The classical Beguinage functions typologically as a Hortus Conclusus, an enclosed garden. The wall is an archetypal element that both connects and divides. The starting point in this project is to make the Beguinage suitable and open it up as a public green space. The assignment is contradictory to some extent, aspiring as it does to strengthen the connection with the surrounding urban fabric without losing the original highly introvert character of the Beguinage typology. The public urban necklace consists of small squares, city streets, and canals. The Beguinage is a green exception among them.
After entering the site through the gate building, one sees a central monumental axis that extends perpendicular to the church ruins. Located on both sides of the axis are fields of greenery. One of these fields is an ode to the historical bleaching fields, the other is a reference to the original vegetable gardens. Although largely green, the terrain around the church ruins is also somewhat stonier. Located central is the vacant space where the Beguinage Church once stood. A long water features curves along the side of the square. A play object for children, it is also an attractive visual art object for older people, a flowing and climbing reminder of the historical position that the new Deemer had here.
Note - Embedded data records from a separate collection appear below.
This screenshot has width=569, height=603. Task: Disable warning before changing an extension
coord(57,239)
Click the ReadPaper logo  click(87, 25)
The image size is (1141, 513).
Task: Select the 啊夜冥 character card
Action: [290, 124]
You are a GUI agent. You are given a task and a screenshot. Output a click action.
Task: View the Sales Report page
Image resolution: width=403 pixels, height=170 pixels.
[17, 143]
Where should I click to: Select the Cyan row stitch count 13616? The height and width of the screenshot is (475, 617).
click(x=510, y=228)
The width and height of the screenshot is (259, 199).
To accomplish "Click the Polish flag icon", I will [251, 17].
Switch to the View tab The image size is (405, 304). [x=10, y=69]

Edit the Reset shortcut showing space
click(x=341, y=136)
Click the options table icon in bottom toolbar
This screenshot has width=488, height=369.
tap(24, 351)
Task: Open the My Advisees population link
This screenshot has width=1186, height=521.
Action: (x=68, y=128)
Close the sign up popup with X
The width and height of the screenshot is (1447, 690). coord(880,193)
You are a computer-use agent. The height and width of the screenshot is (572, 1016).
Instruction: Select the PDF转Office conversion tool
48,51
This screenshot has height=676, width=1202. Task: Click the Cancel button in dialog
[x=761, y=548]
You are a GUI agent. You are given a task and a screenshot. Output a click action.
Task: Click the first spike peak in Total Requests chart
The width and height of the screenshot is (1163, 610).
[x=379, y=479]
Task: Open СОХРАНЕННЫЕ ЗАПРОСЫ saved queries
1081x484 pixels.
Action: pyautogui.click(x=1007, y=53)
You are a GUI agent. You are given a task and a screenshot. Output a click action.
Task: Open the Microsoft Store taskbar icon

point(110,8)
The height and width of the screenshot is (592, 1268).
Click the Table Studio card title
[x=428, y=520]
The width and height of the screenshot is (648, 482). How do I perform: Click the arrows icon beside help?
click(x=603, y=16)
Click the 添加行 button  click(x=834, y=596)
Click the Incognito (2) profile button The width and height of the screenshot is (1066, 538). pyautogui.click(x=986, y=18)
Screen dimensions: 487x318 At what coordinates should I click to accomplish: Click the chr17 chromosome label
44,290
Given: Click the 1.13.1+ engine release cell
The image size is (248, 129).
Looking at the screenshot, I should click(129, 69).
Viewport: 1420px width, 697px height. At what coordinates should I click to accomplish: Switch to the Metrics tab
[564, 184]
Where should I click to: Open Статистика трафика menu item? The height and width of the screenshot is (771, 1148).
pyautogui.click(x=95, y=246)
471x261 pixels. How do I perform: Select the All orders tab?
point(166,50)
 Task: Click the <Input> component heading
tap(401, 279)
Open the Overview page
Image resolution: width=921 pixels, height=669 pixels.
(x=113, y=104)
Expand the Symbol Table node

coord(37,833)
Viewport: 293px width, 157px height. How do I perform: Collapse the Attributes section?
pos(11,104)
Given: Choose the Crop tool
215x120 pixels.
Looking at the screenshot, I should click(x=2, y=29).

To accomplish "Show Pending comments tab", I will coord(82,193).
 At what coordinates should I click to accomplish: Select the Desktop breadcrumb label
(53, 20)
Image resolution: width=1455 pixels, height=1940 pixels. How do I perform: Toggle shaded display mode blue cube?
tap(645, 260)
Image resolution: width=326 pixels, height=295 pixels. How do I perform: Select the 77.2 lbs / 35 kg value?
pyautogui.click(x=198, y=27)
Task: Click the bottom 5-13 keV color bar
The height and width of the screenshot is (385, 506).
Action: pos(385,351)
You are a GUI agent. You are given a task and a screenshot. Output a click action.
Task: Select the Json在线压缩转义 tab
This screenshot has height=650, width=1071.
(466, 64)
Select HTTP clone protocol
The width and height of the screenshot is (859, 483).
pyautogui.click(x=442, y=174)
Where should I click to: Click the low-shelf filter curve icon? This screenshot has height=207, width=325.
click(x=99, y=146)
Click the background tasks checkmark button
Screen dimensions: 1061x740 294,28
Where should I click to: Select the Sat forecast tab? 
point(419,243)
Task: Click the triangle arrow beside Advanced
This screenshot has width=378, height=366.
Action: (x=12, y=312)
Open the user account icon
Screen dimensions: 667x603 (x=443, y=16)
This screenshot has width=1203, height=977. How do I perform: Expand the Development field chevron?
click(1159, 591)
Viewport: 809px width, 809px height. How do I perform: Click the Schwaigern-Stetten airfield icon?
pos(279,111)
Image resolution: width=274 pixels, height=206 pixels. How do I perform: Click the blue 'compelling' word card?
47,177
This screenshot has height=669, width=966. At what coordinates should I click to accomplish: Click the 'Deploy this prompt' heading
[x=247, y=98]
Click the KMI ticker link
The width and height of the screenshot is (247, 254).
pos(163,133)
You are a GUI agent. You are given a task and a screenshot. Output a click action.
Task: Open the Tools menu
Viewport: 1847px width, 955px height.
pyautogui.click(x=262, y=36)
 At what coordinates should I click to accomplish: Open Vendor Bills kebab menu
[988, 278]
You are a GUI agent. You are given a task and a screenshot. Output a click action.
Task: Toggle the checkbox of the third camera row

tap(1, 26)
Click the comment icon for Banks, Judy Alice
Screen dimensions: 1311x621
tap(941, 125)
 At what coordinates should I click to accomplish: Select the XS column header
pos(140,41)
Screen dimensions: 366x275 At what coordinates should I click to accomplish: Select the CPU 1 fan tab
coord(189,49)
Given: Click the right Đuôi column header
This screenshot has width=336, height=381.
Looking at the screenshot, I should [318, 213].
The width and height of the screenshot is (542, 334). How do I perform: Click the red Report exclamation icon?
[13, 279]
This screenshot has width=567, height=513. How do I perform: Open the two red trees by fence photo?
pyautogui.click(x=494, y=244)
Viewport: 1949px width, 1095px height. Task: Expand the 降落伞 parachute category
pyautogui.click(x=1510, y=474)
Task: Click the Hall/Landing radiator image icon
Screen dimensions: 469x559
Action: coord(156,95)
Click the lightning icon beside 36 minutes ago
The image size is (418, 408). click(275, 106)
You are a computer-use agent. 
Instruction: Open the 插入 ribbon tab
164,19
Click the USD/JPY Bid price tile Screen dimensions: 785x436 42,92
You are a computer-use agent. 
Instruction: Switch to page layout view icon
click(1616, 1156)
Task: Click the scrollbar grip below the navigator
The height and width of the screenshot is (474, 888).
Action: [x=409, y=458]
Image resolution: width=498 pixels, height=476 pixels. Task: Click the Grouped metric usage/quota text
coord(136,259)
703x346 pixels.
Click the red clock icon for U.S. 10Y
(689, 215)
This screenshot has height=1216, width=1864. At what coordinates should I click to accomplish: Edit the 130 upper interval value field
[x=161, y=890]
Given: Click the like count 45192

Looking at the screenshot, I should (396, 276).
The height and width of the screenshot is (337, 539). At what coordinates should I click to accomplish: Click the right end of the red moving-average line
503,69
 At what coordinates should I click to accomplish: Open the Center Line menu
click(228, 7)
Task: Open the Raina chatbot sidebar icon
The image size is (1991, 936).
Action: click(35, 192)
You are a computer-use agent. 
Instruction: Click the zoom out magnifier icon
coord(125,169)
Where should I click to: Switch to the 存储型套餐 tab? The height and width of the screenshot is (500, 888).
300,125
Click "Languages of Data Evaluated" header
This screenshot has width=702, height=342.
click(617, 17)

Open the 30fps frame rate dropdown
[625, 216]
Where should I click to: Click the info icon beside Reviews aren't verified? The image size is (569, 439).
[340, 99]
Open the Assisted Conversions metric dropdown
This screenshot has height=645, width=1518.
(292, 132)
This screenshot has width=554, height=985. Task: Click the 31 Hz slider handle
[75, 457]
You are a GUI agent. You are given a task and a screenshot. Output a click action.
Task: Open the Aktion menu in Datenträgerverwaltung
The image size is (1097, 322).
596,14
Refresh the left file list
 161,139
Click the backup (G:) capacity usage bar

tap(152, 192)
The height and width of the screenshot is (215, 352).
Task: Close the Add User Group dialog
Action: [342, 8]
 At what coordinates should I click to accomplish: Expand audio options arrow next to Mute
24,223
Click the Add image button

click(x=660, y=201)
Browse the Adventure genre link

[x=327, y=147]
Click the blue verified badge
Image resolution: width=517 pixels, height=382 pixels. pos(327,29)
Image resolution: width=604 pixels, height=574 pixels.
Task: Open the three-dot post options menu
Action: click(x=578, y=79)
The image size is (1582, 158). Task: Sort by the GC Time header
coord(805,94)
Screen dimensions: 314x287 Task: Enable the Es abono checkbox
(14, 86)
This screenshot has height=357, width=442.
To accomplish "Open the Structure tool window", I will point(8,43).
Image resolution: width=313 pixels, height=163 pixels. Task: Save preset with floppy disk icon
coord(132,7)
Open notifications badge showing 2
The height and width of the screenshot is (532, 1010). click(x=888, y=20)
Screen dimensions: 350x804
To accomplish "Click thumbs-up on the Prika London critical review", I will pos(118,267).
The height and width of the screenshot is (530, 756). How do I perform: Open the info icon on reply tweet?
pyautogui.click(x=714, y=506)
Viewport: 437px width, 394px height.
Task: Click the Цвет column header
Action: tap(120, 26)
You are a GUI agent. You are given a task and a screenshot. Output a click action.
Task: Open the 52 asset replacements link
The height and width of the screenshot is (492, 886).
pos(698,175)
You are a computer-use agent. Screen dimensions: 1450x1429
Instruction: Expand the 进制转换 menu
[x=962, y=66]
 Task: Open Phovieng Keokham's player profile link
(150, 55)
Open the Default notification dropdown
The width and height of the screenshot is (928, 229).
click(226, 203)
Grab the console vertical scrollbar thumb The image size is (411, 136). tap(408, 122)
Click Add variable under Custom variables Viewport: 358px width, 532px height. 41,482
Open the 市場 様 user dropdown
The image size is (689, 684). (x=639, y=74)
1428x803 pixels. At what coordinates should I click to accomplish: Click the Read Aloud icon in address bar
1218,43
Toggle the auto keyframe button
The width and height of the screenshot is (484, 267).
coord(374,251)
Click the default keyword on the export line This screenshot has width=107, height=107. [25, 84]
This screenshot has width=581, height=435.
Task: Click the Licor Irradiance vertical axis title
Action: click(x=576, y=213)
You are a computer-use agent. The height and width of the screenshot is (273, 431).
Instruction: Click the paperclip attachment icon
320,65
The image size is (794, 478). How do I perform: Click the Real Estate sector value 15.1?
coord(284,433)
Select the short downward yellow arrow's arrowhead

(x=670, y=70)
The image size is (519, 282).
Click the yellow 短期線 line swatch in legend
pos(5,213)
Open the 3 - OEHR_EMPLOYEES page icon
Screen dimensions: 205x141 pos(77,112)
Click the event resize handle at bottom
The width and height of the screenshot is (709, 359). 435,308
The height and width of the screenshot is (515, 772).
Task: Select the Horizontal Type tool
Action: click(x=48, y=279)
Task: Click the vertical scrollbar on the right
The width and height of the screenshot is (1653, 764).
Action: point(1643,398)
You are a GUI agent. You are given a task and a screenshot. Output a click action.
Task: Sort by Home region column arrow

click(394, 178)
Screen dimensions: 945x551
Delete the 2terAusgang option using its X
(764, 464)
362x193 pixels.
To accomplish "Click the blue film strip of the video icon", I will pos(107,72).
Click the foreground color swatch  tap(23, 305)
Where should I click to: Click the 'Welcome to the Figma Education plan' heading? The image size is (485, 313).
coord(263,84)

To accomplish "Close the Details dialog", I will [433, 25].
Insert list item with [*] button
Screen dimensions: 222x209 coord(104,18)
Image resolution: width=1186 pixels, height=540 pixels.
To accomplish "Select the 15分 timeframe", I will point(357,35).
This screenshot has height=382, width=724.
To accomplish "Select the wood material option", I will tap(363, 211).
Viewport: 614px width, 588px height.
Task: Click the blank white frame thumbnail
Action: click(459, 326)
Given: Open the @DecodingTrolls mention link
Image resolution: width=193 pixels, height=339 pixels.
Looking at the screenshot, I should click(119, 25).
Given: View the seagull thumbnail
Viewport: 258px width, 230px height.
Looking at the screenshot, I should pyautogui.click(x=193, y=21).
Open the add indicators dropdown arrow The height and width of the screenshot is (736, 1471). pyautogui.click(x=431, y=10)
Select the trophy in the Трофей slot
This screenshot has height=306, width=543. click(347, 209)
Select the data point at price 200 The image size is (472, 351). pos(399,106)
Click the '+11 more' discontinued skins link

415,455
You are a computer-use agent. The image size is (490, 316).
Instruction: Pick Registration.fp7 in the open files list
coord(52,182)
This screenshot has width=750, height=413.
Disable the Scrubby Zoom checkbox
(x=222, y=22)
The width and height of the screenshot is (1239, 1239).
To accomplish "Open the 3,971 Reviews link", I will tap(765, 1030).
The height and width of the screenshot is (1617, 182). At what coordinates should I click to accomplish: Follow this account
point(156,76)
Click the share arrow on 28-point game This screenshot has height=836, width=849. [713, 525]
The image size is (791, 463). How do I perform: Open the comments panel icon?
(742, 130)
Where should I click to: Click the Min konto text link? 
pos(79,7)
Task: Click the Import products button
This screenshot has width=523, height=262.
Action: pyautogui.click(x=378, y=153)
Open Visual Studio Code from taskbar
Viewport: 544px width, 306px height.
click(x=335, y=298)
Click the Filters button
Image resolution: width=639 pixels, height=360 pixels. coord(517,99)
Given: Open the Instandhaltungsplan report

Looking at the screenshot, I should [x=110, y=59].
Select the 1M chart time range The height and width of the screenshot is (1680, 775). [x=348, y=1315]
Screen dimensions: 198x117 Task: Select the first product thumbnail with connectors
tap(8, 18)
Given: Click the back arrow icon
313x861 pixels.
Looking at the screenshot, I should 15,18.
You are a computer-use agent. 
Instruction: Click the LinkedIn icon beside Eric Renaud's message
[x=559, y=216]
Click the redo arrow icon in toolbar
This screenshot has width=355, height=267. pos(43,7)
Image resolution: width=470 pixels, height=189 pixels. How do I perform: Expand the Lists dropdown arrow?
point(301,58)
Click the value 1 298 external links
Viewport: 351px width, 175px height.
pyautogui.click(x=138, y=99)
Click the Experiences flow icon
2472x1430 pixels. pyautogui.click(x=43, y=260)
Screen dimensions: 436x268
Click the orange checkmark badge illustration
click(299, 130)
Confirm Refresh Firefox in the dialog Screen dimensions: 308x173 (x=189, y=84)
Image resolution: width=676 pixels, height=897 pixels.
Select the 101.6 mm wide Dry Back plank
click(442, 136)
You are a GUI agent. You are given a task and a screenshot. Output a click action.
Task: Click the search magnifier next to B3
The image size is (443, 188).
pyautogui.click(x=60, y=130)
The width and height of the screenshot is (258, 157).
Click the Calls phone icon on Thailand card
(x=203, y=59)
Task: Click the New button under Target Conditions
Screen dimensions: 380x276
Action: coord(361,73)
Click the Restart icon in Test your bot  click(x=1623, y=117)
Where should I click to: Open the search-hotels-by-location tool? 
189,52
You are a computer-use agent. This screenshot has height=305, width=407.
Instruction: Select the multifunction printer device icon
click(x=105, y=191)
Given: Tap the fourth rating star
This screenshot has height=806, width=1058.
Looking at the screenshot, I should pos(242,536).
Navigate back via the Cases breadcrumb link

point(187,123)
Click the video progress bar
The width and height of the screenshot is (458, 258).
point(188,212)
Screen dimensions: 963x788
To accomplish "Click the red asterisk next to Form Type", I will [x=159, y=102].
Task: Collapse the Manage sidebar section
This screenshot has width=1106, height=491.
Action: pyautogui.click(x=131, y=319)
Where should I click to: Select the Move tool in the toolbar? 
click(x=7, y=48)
The new building was inspired by the historical tradition of constructing buildings right up next to a church. Now that the church is gone, the new building offers a way of experiencing the space of the vanished structure again. Without resorting to nostalgia by reconstructing the old church, the spatial experience of the building is recreated. Constructing up against the missing church makes its spatial experience palpable again, precisely owing to its absence. The inverse church forms a wonderful sacred square. Not only does it provide space for special ceremonies and festivities for the inhabitants of Hasselt, but it also does justice to the rich history of the place.